Si tratta di una strategia di azione già segnalata dalla Direzione nazionale antimafia e Antiterrorismo, che registra “numerosi segnali di una sostanziale pariteticità con le cosche reggine, almeno per quanto attiene alle più importanti organizzazioni del Crotonese, tra le quali, come affermato nella precedente relazione, spicca quella di Cutro facente capo a Nicolino Grande Aracri, il quale – non a caso - avrebbe voluto realizzare, prima del suo arresto, una struttura paritetica alla Provincia reggina, chiamando alla partecipazione tutti gli esponenti dei territori ricompresi nel distretto, con eccezione del solo circondario di Vibo Valentia, lasciato - viceversa - alla competenza criminale di Reggio Calabria.

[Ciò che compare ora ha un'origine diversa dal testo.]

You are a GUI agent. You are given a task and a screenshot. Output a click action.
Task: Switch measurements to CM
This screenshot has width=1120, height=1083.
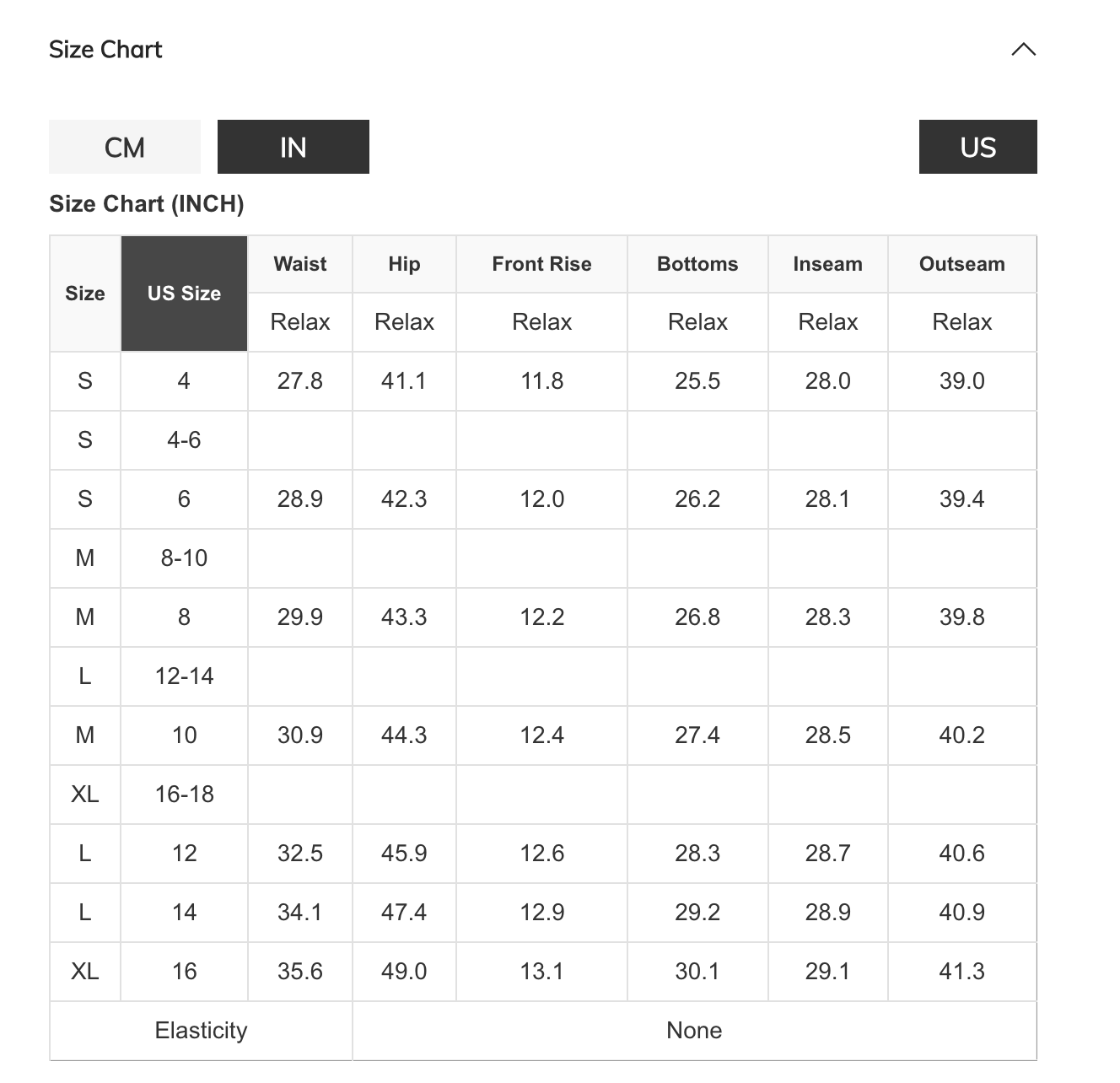(125, 148)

Un disegno, del quale hanno espressamente riferito alcuni collaboratori di giustizia, ma che, almeno allo stato, sembra aver perduto slancio, proprio per la detenzione, frattanto intervenuta, dello stesso Nicolino Grande Aracri al 41 bis». Parlando delle mire egemoniche delle cosche cutresi si ricorda che «nel periodo in esame è stato possibile cogliere molteplici evidenze circa gli interessi, in Romania, di soggetti collegati alla ‘ndrangheta. Ci si riferisce, in particolare, a quanto riscontrato nel mese di settembre nel corso dell’operazione “Grecale Ligure” della Dia di Genova, che ha colpito, tra gli altri, anche soggetti vicini alla cosca Grande Aracri. Secondo quanto acquisito nel corso dell’attività investigativa, l’operato del sodalizio sarebbe stato finalizzato allo svuotamento patrimoniale delle società in stato di insolvenza, attraverso il trasferimento dei beni in aziende di nuova costituzione».